_DATASET RECORDS_.
--------------------------------
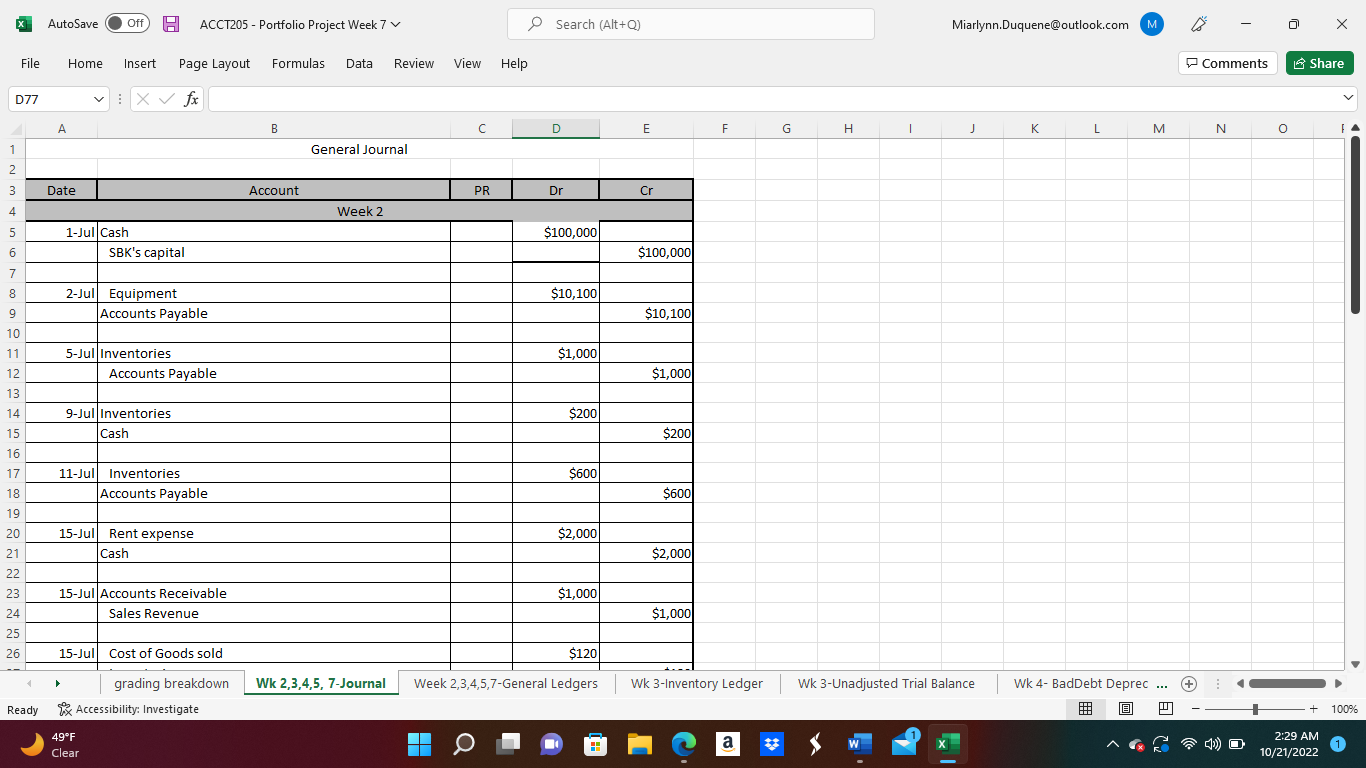Open the Dropbox icon in the taskbar
Viewport: 1366px width, 768px height.
(771, 745)

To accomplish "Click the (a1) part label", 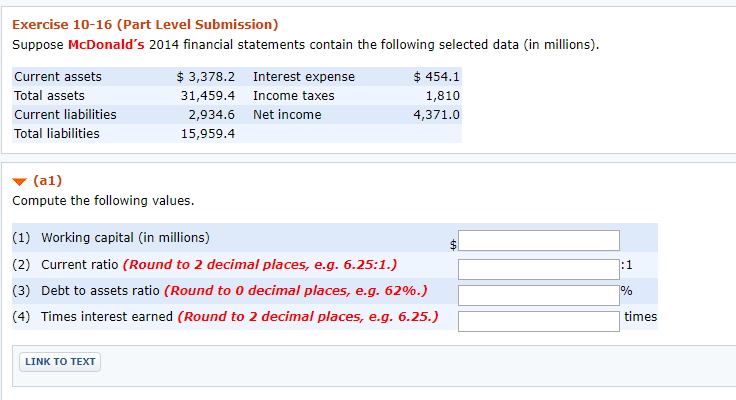I will (x=48, y=182).
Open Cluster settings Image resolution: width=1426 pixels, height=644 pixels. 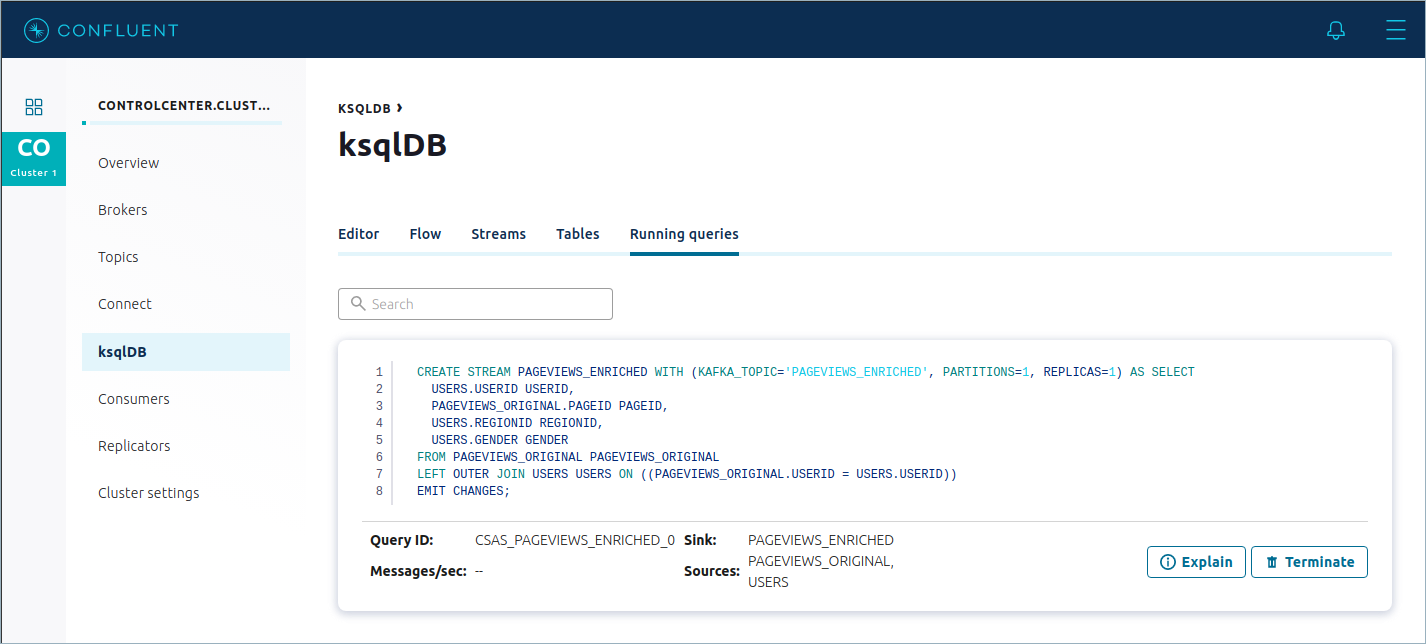pyautogui.click(x=148, y=492)
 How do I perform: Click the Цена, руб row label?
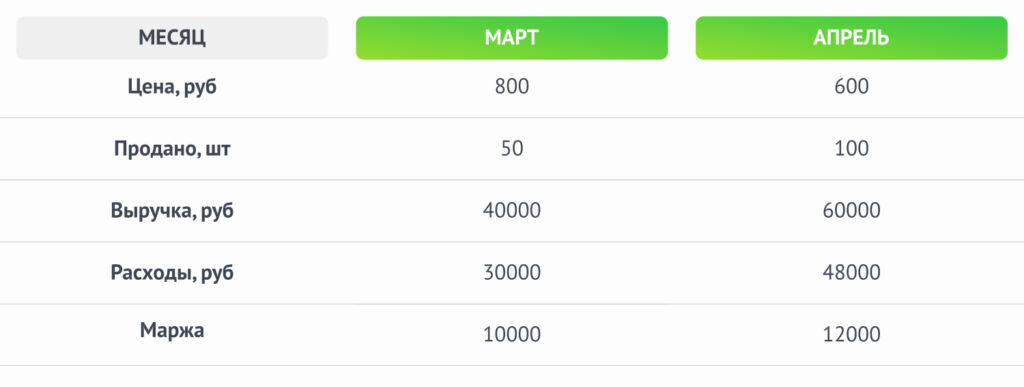pos(172,86)
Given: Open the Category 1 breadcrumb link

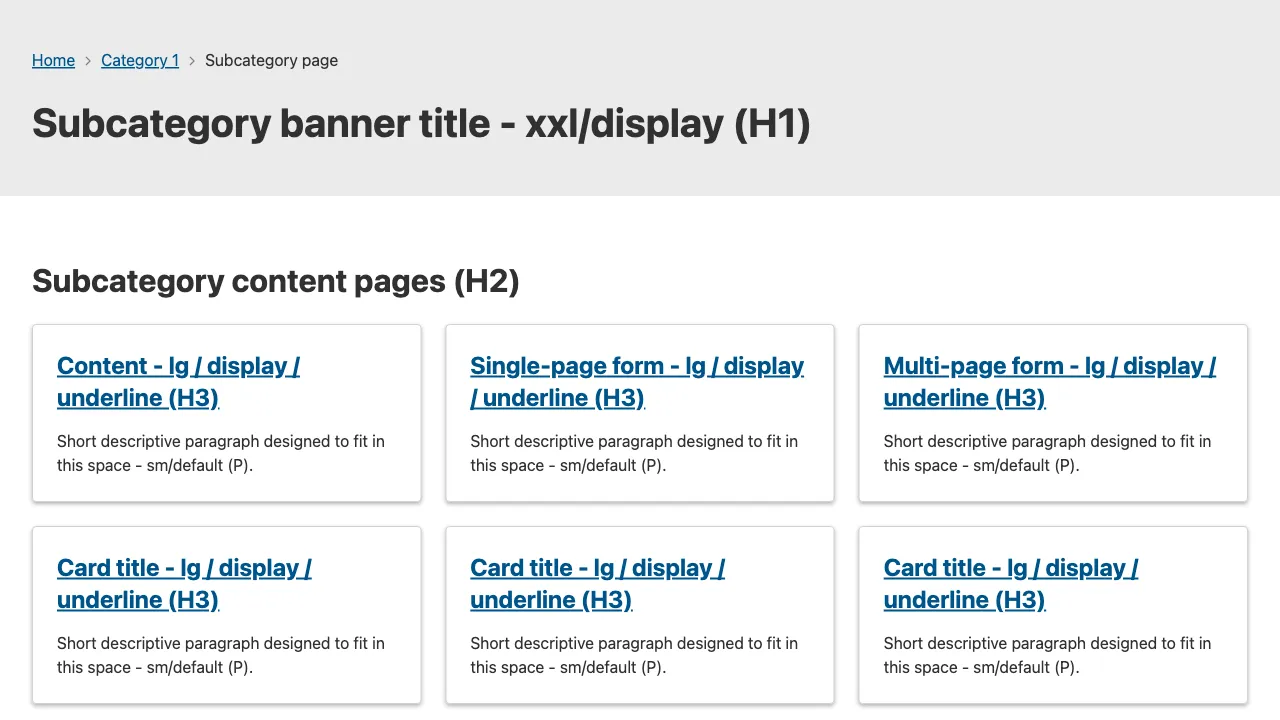Looking at the screenshot, I should (x=140, y=60).
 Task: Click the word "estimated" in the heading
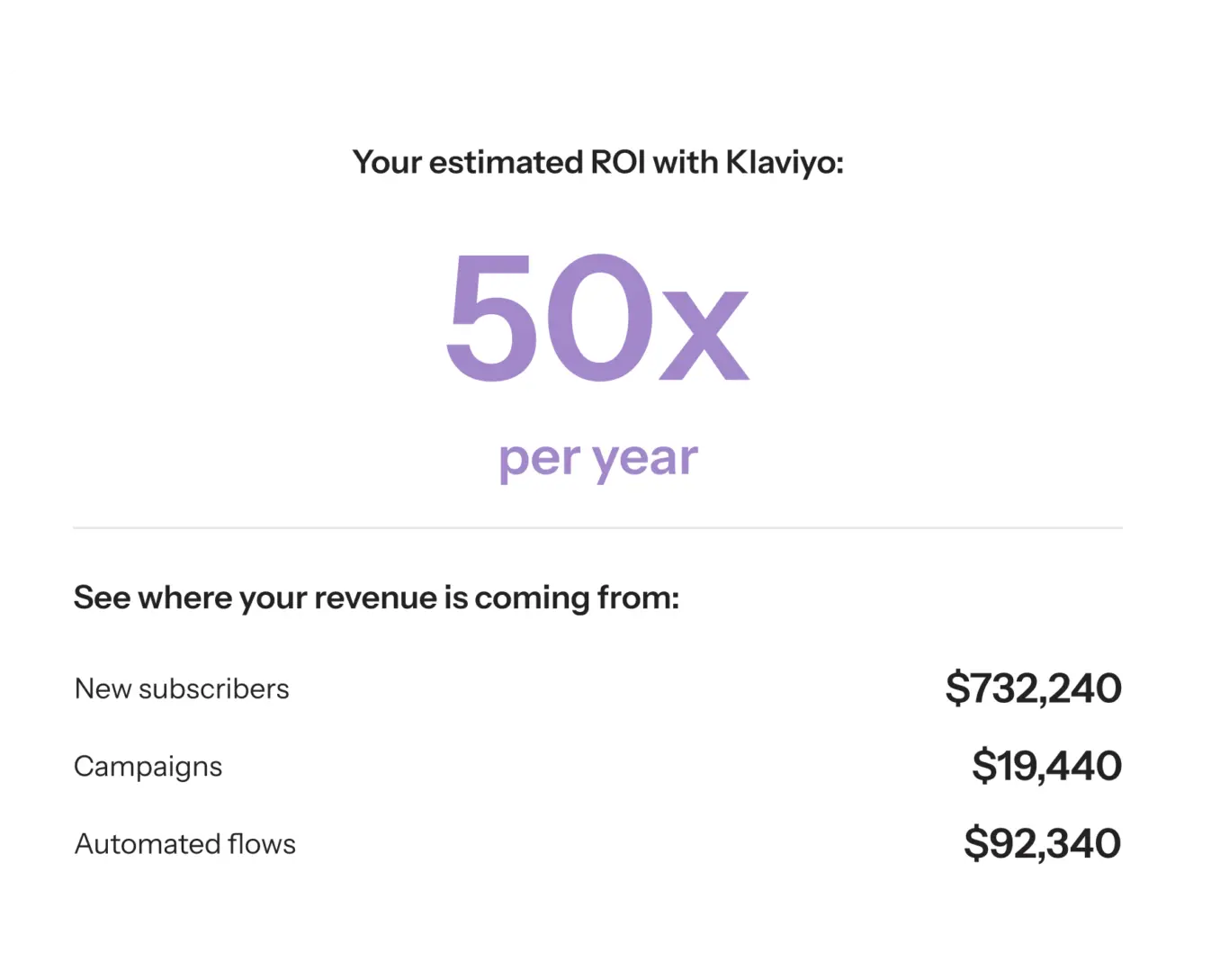[x=506, y=163]
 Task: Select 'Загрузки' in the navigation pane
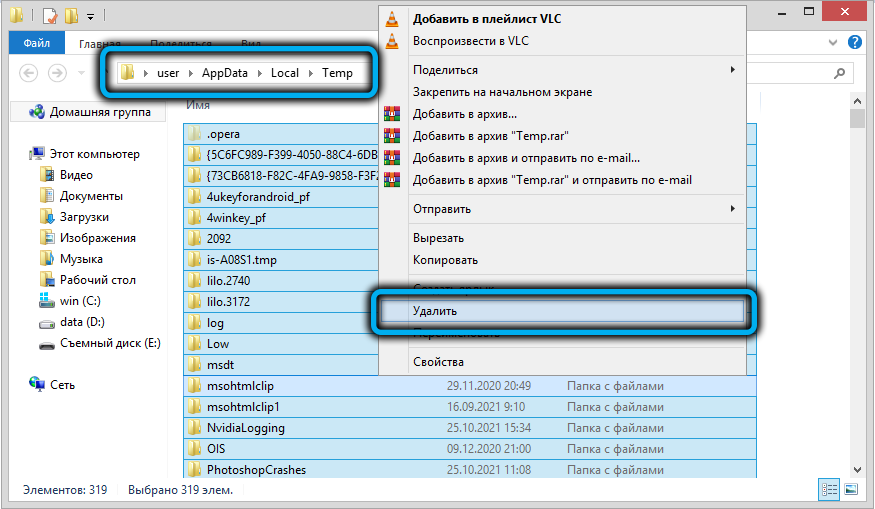pos(84,217)
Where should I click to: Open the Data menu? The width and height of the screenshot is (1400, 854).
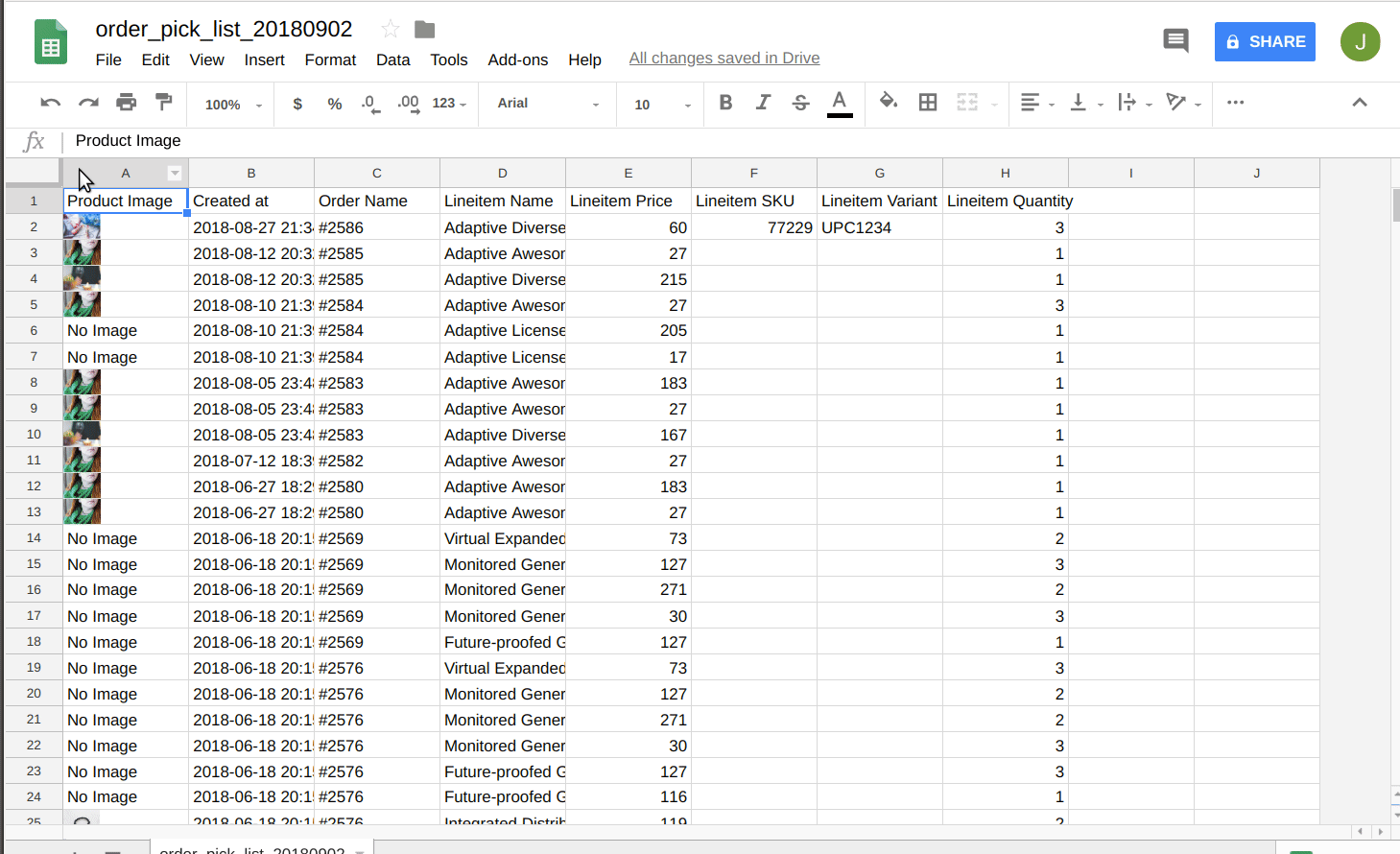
--------------------------------
_TASK OBJECTIVE_. Pictures are to be left out when the lines from the one containing "Task: Select 'Загрузки'" through the end of the records above are repeated exactly; no other line is wanted.

_EXERCISE RESULT_.
 Task: Select 'Загрузки' in the navigation pane
pos(84,217)
Where should I click to: Open the Data menu? The width and height of the screenshot is (1400, 854).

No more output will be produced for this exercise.